5.2 Why Matbot-1.3 repeated garbage
Repetitive loops can appear when the model over specializes to frequent substrings, when EOS tokens are not learned or emitted, or when training data encourages long solution like continuations without clean termination patterns. With only 135M parameters, SmolLM may also lack the representational capacity to learn multi step reasoning from GSM8K without destabilizing its language modeling prior.
This failure mode is consistent with overfitting (too many epochs or too high effective update size), but it can also arise from inference time sampling (temperature, repetition penalty) or missing stop tokens. In practice, both training and decoding often contribute.
5.3 Why Matbot-1.4 improved
Matbot-1.4 benefited from three compounding advantages:
- Instruction tuned base:
SmolLM2-360M-Instructaligns better with prompt response training and produces more stable completions - More capacity:
360Mparameters provide more headroom for learning reasoning patterns than135M - Better compatibility with PEFT: LoRA works best when the backbone already has strong general instruction following behavior; adapters can then specialize without destroying fluency
The measured accuracy of 10% on GSM8K and 2% on MATH-500 remains low, but it is meaningful given the model size and the instability seen in earlier runs.

6. Limitations
This study used small sample evaluation (50 items per benchmark), which introduces high variance and makes small differences hard to interpret. Additionally, the experiments do not report critical hyperparameters (learning rate, LoRA rank, steps, batch size, context formatting), which prevents strict reproducibility and makes it harder to isolate which factor caused each failure mode.
Finally, since GSM8K is a narrow domain, improvements may reflect formatting alignment rather than general reasoning gains. Broader evaluations such as arithmetic, symbolic tasks, and out of distribution word problems would strengthen conclusions.

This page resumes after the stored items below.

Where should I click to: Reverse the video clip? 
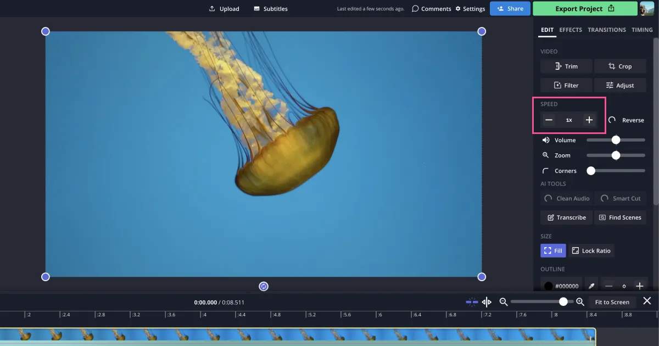[626, 120]
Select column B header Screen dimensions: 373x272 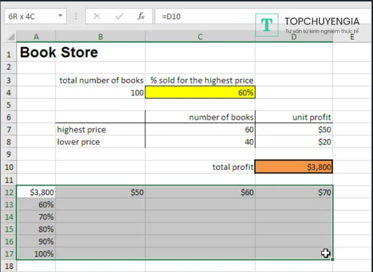pos(100,37)
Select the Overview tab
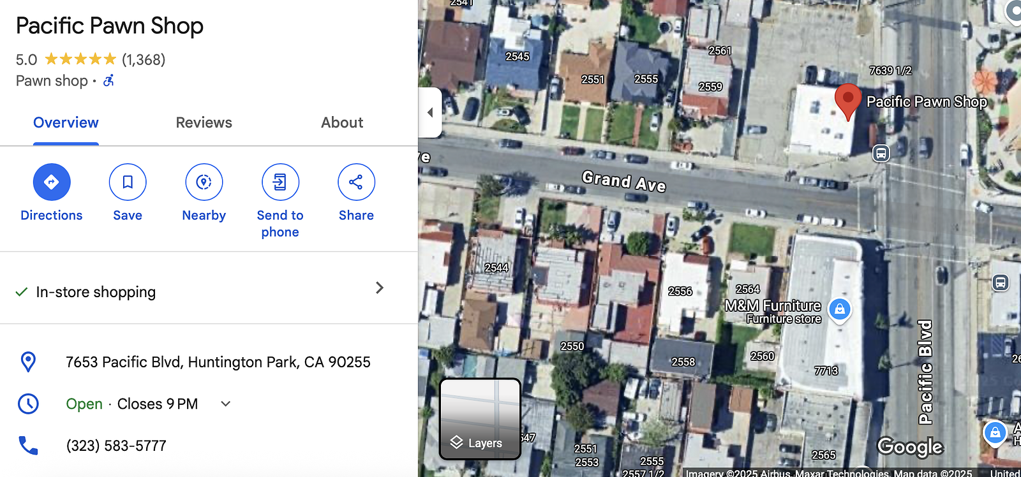The height and width of the screenshot is (477, 1021). tap(66, 122)
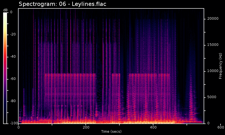Click the spectrogram title 'Spectrogram: 06 - Leylines.flac'
Screen dimensions: 225x135
(x=62, y=4)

7. Conclusion and findings
This work demonstrates that for small language models under 400M parameters, more domain training does not reliably make the model smarter. Instead, it can degrade core language ability or cause degenerate generation. Across three Matbot variants, we observed two major breakdowns: catastrophic forgetting (loss of fluency) and repetition collapse (infinite loops), even when using PEFT (LoRA or QLoRA). The most consistent improvement came from switching to an instruction tuned backbone (SmolLM2-360M-Instruct), which produced stable outputs and achieved 10% accuracy on GSM8K and 2% on MATH-500 (each on 50 random samples). Overall, the results suggest that model choice and instruction format alignment are first order drivers of success in SML math fine tuning, while PEFT alone does not guarantee stability.